Mozambican President Filipe Nyusi on Tuesday
inaugurated the largest eucalyptus nursery in Africa, at Lua, in Ile district,
in the central province of Zambezia.The eucalyptus trees grown in the nursery
will eventually be used to produce paper in an investment by the company
Portucel-Mocambique. 80 per cent of the shares in this company are held by the
Portuguese paper giant Portucel Soporcel, and the remaining 20 per cent by the
International Finance Corporation (IFC), the member of the World Bank group which
focuses on funding for the private sector in developing countries. Portucel
Soporcel claims that this is its most modern tree nursery. It covers 7.5
hectares, and has an installed production capacity of more than 12 million
plants a year. Currently it employs more than 130 Mozambican workers.Total
investment in the nursery was over 300 million meticais (about 7.5 million US
dollars, at current exchange rates). But Portucel says this is only the start.
As the project is ramped up towards production of paper the total investment
will increase to over 96 billion meticais (2.4 billion dollars). This is
expected to create at least 7,000 jobs in Zambezia and Manica provinces, where
the trees will be planted.

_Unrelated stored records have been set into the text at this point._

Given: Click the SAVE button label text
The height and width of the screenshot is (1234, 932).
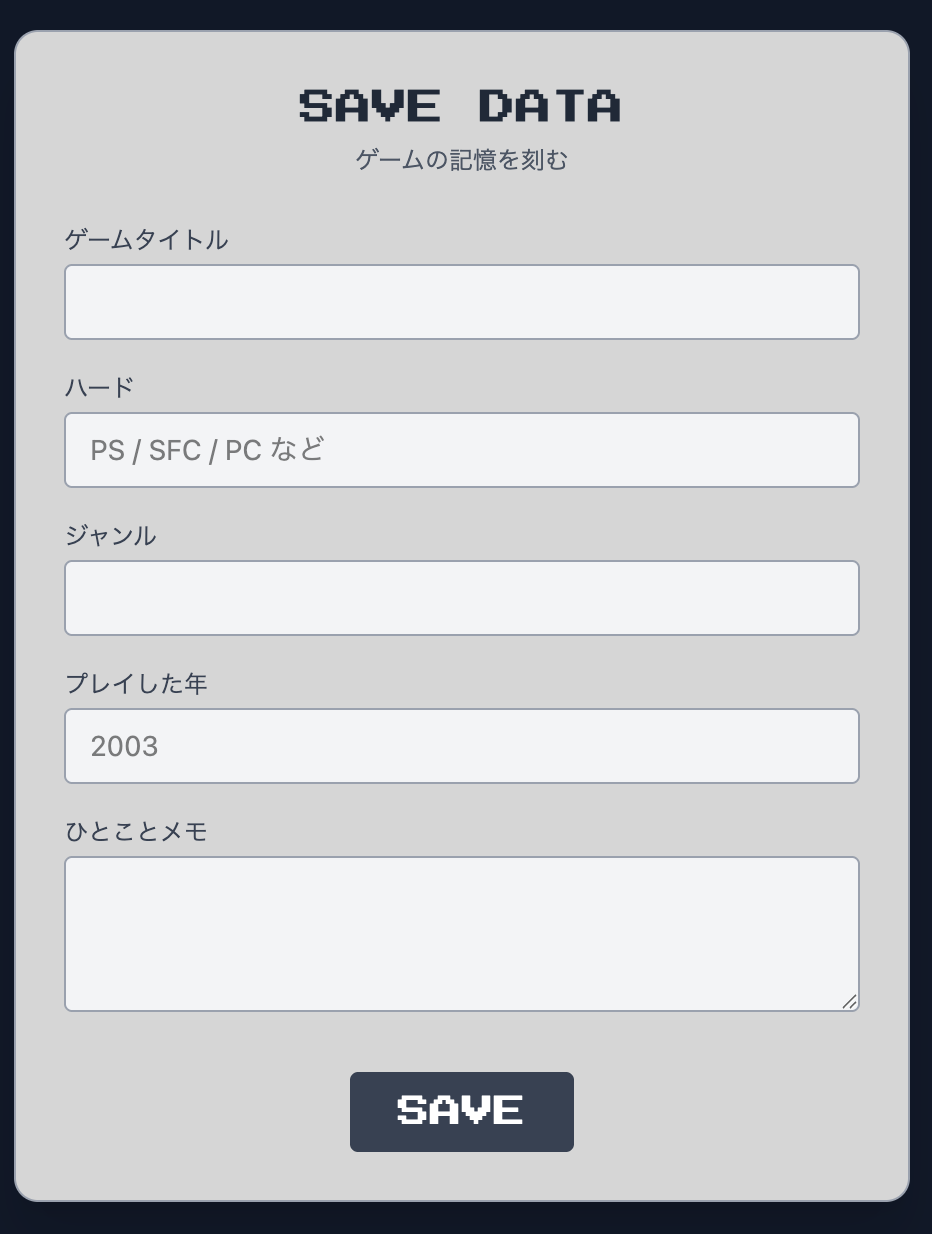Looking at the screenshot, I should click(461, 1110).
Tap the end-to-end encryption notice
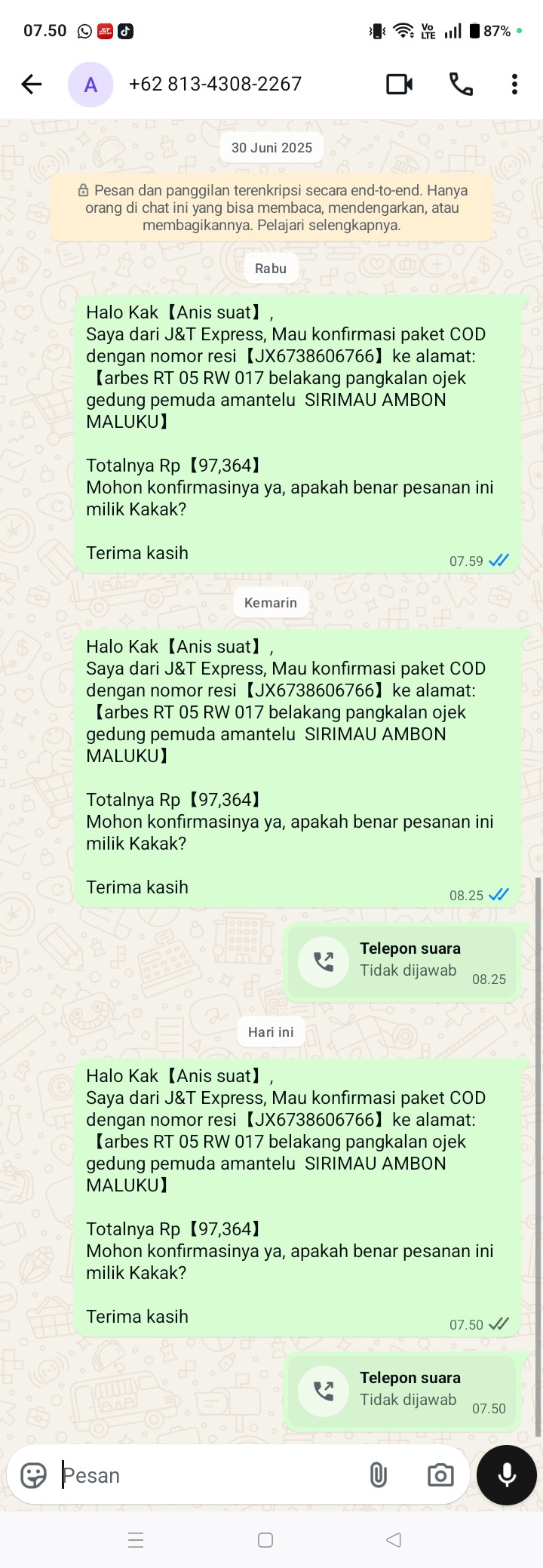This screenshot has width=543, height=1568. [272, 208]
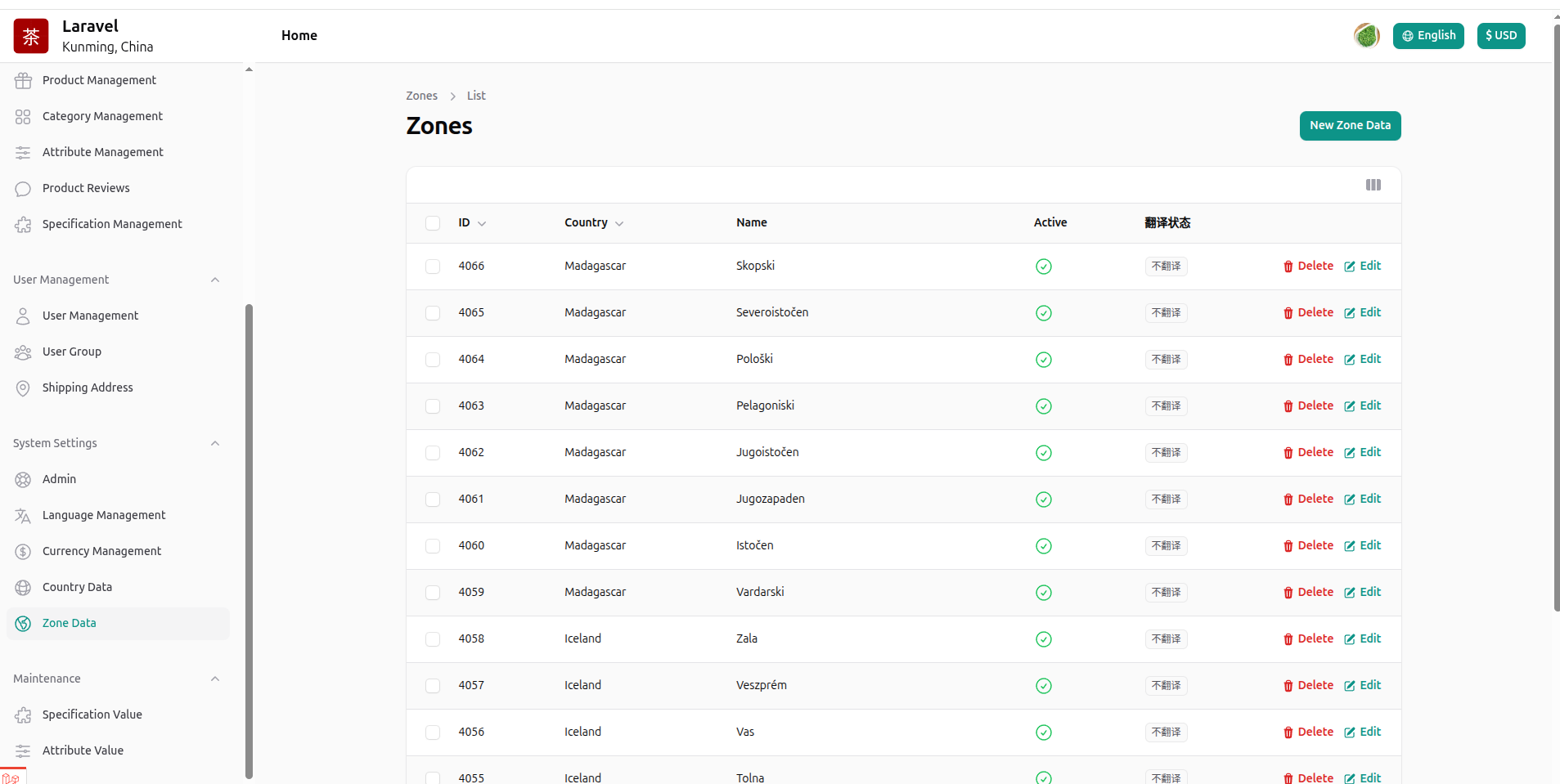
Task: Toggle table columns visibility icon
Action: coord(1373,185)
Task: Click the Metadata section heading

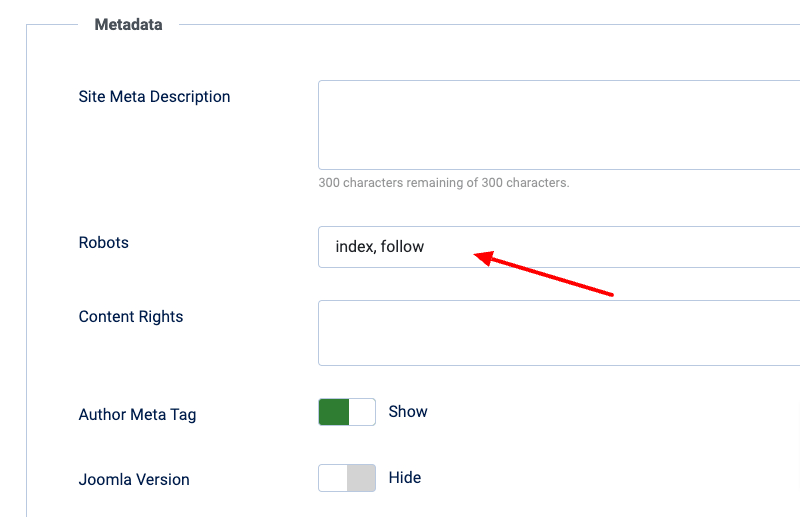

The plantations will cover 160,000 hectares in
Zambezia and 270,000 hectares in Manica.
The project will take a long time to
reach maturity. Portucel’s factory producing cellulose, the raw material for
paper, will not be complete until the end of 2023. At the inauguration
ceremony, according to the independent television station STV, Nyusi told the
crowd “this undertaking is yours, and you are the ones who are going to work
here”. The jobs at the nursery were overwhelmingly held by Mozambicans – Nyusi said
he had only found one Portuguese technician training the Mozambican workers.“If
you learn quickly, he will go home to his family, and you will do the work yourselves”,
the President said.He praised Portucel for locating the nursery in a rural
area. Nyusi was sure that some voices would be raised complained “Ile is just
bush” – but it was where the people lived, and he urged the residents to take
good care of the nursery.He warned that investors are unlikely to stay in
Mozambique, if their projects are not safe. “If some smart guy, some scoundrel,
lights a match and burns this all down, will you have jobs?”, Nyusi asked.He
praised Portucel for its courage in investing in Mozambique, “particularly in
this province which is in such need of investment”. Nyusi said the Portucel
forestry and paper project fitted perfectly into the government’s five year
programme for the 2015-2019 period, and would have “multiplier effects on the
Mozambican agricultural and industrial fabric”. The project “will certainly
promote the modernisation and industrialization of our economy”. The
chairperson of Portucel Soporcel, Pedro Quieros Pereira, said that the company
does not intend to displace any communities already living in the areas where
the trees will be planted, and that a third of the area requested by Portucel
will be allocated for community use.